Our sovereign portfolio has recorded some of the biggest moves, with the proportion of ‘AAA’ sovereigns dropping to 10% at the end of 2016, its lowest-ever level. Around 36% of the portfolio is rated in the ‘A’ to ‘AAA’ categories, down from 48% at the end of 2006 while 27% is rated ‘B+’ or below, compared to 20% in 2006. (…)
Our sovereign ratings also have the greatest share of negative outlooks on a net basis, at 21%. This suggests downgrades could outnumber upgrades by a wide margin. Pressures include a stronger US dollar, which is challenging for many emerging-market borrowers. Rising trade protectionism and economic nationalism could also hurt growth and boost inflation. (…)
The proportion of corporate ratings in the ‘A’ to ‘AAA’ categories has dropped to 20% from 30% over the last decade, but unlike sovereigns the proportion rated ‘B+’ and below has only ticked up by 1 percentage point.

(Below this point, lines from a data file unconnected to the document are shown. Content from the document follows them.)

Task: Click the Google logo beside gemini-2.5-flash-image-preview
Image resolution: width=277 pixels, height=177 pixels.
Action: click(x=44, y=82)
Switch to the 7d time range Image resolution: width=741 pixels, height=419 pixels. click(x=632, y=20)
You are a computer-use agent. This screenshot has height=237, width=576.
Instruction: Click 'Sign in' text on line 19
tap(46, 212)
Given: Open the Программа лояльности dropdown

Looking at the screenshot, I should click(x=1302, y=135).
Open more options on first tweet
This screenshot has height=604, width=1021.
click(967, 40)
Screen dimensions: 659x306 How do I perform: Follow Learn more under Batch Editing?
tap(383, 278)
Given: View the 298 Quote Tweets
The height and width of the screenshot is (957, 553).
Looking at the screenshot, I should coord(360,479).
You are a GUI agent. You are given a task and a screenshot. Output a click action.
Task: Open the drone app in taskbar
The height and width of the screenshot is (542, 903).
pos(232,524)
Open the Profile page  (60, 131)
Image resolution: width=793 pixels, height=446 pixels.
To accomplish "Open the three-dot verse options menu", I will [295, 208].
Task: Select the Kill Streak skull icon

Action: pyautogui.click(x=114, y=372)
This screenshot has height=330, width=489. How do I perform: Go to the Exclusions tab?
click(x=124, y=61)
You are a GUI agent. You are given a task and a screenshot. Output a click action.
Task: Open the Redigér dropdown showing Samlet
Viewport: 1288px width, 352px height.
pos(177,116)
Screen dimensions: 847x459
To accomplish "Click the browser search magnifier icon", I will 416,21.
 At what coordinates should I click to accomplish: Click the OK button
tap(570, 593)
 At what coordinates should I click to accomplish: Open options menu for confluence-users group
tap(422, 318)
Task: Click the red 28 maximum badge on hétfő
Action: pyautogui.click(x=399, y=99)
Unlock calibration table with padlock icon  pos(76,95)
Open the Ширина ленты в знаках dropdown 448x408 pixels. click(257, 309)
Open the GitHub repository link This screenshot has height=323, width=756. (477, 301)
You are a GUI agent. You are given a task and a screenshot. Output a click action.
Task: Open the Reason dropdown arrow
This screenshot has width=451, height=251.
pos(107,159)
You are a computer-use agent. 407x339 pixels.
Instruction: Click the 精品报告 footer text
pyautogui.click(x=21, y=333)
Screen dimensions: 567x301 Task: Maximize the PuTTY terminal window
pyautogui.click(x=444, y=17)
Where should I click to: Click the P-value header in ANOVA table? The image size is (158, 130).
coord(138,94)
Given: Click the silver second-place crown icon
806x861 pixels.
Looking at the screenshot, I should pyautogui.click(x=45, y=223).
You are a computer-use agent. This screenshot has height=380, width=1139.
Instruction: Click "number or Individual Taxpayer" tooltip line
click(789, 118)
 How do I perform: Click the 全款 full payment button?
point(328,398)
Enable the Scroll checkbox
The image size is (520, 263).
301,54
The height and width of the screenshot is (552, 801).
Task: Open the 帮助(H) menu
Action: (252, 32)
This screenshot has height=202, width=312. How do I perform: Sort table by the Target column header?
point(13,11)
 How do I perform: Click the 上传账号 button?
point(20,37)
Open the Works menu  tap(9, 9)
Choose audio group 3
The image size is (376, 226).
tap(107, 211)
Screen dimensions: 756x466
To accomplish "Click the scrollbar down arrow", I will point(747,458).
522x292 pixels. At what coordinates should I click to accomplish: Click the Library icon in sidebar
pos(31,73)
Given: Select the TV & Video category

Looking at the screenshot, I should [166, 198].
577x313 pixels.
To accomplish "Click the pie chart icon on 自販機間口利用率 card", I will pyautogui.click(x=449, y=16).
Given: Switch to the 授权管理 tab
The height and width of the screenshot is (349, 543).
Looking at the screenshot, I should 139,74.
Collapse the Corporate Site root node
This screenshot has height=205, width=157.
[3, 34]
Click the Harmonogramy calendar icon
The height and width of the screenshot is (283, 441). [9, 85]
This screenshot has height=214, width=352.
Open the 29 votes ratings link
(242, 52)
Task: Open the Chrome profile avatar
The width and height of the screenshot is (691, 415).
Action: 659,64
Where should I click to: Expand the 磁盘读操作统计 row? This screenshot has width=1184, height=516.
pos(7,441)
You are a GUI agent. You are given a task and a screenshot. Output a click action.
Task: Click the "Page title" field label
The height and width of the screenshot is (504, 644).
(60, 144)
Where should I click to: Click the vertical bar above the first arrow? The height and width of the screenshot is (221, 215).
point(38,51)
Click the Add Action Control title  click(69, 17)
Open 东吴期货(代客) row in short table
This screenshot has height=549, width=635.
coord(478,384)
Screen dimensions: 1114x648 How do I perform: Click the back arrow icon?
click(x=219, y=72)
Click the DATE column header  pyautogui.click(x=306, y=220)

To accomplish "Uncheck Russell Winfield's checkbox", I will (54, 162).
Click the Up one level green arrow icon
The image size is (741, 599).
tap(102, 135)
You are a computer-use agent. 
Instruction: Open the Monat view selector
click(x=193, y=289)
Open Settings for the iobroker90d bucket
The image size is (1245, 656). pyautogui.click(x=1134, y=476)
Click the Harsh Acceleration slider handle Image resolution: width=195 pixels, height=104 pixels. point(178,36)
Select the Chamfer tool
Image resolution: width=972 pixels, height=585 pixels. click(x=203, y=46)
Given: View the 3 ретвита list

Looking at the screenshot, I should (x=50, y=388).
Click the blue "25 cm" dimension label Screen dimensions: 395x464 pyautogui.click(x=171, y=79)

Instead ratings have become increasingly compressed in the ‘BB’ and ‘BBB’ categories.
The downward shift reflects a mix of longer term and cyclical trends, as well as a willingness by companies to run at higher debt levels in an era of historically low borrowing costs. (…)Financial institutions, which have historically had a bigger share of high investment grade ratings, have seen the proportion of ‘A’ to ‘AAA’ category ratings slip to 39% from 53%. (…) The trend seems set to worsen, as a net 11% of financial institution ratings outlooks were negative at end-2016, driven largely by outlooks on emerging-market banks, which themselves often reflect the outlooks of their sovereign.